Your goal
Please copy, with no word changed, only the run of lines that opens with the line containing "Documents & Certificates › (207, 2279)" and closes with the last line below.

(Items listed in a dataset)
..............................

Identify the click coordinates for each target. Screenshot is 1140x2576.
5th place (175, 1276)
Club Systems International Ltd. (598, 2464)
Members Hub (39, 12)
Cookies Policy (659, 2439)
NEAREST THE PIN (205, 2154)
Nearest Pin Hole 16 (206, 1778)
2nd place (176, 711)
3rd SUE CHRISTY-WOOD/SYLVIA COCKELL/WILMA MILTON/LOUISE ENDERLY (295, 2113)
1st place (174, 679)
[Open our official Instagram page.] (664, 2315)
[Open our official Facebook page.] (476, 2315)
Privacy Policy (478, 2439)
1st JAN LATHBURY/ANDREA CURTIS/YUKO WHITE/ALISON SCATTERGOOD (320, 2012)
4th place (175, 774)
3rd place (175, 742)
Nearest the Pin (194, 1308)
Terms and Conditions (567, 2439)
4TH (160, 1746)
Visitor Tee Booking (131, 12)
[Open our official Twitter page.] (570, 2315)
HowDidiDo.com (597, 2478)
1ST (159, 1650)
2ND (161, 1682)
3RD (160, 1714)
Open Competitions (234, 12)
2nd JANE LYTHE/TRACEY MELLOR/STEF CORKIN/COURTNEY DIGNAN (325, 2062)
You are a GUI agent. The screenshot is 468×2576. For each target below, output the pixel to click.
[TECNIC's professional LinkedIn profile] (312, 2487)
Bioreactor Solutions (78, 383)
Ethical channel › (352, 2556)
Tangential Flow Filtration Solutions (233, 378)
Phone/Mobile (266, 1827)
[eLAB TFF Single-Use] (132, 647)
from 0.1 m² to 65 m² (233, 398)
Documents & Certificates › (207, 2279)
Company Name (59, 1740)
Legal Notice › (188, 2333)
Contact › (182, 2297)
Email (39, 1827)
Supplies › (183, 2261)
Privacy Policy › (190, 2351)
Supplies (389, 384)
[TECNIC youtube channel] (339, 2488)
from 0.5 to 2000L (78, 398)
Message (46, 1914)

..............................

Your response
Documents & Certificates › (207, 2279)
Company Name (59, 1740)
Legal Notice › (188, 2333)
Contact › (182, 2297)
Email (39, 1827)
Supplies › (183, 2261)
Privacy Policy › (190, 2351)
Supplies (389, 384)
[TECNIC youtube channel] (339, 2488)
from 0.5 to 2000L (78, 398)
Message (46, 1914)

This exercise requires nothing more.